The new setup.py will attempt to automatically fetch, compile and
install missing Python modules (numpy, ScientificPython, scipy,
biggles, BioPython). That means, in the ideal case, you can install
Biskit and all dependencies with a single command.

However, the compilation of these modules from source depends on
non-Python C libraries like netcdf (for ScientificPython) and
plotutils (for biggles) and it requires that your system has the
standard make and compiler tools as well as Python development files
(headers) installed. You may thus be better off to install these
dependencies beforehand from pre-compiled packages.

Another advantage of the new setup is that we can now start creating
Debian, RPM and even Windows installation packages -- these should be
considered experimental. Please report success or failures!

Other changes:

* fixed Intervor wrapper

* Python 2.6 compatibility

* no need of installing the old Numeric next to the new numpy

* remove last depencies on old Numeric package from test data

* some minor bug fixes

* some work-in-progress packages

2.2

previous beta release:

* switch from CVS to SVN version control

* PDBModel: new report() and plot() function to get a fast overview
over the content of a PDB

* PDBModel: PDBModel( '3TGI' ) will fetch the PDB entry 3TGI directly
from the ncbi database or a local mirror

* PDBModel: new maskDNA() function

* new CommandLine.py is a candidate to replace the old tools.cmdDict command
line option parsing for scripts; with type-casting and test fixture
built in

* Statistics/ROCalyzer module calculates ROC areas and their statistic
significance

* new Intervor module wraps the Voronoi interface calculator of Cazal et
al (but Frederic hasn't got around to offer a intervor version for
download yet... come on Frederic ;o)! )

2.1.0

* PDBModel overhaul -- the atom dictionaries are gone and all the
information is now unified into `atoms` and `residues`
ProfileCollections, take, compress etc. are **much** more efficient,
profiles can be accessed in a more intuitive way, chain borders are
tracked more consistently, ... The new PDBModel is, as usual,
backward-compatible to pickles of previous versions.

* Migration from Numeric to Numpy -- plenty of bugs in the old Numeric
have forced us to migrate earlier than anticipated.
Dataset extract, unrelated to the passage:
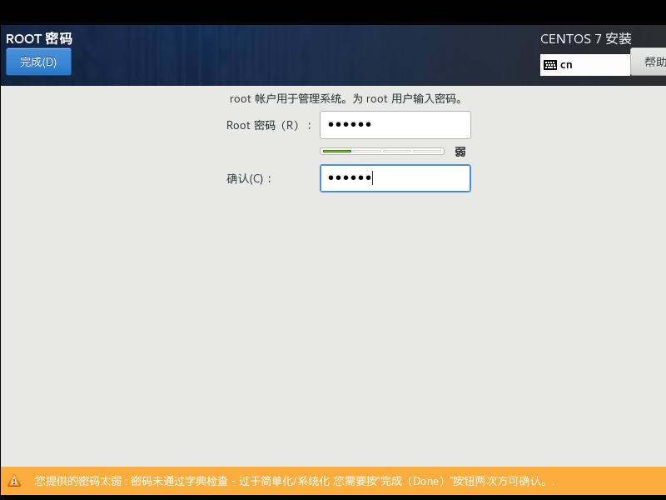Click the 完成(D) Done button
This screenshot has height=500, width=666.
point(38,61)
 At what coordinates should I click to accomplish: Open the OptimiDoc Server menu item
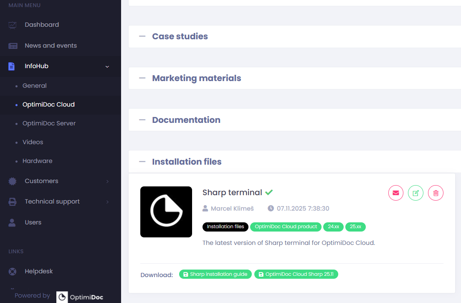click(x=49, y=123)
Unfortunately
some third-party libraries like Scientific and Biopython still
depend on Numeric -- so both libraries need to be installed. Also we
needed to convert the biggles module to the new numpy library.

All tests I can currently perform (this excludes PVM, homology
modeling and some interfaces to external programs) are running through
without problems. But since the changes are very widespread and at the
center of the package, I expect that there are some bugs still
awaiting discovery. Furthermore, I haven't yet converted the scripts
folder to the new numpy and, since we are right now lacking a good
test suite for this part of Biskit, many of the biskit/scripts will
probably be broken (albeit not difficult to fix).

For this reason, we label this one as a "beta" release. Users who are
mostly interested in reproducing one of the existing workflows
(docking or homology modeling scripts) should for the moment stick to
release 2.0.1. However, for everyone else, the improvements should
outweight potential bugs and you spare yourself a later
migration. Please don't hesitate to report any problems!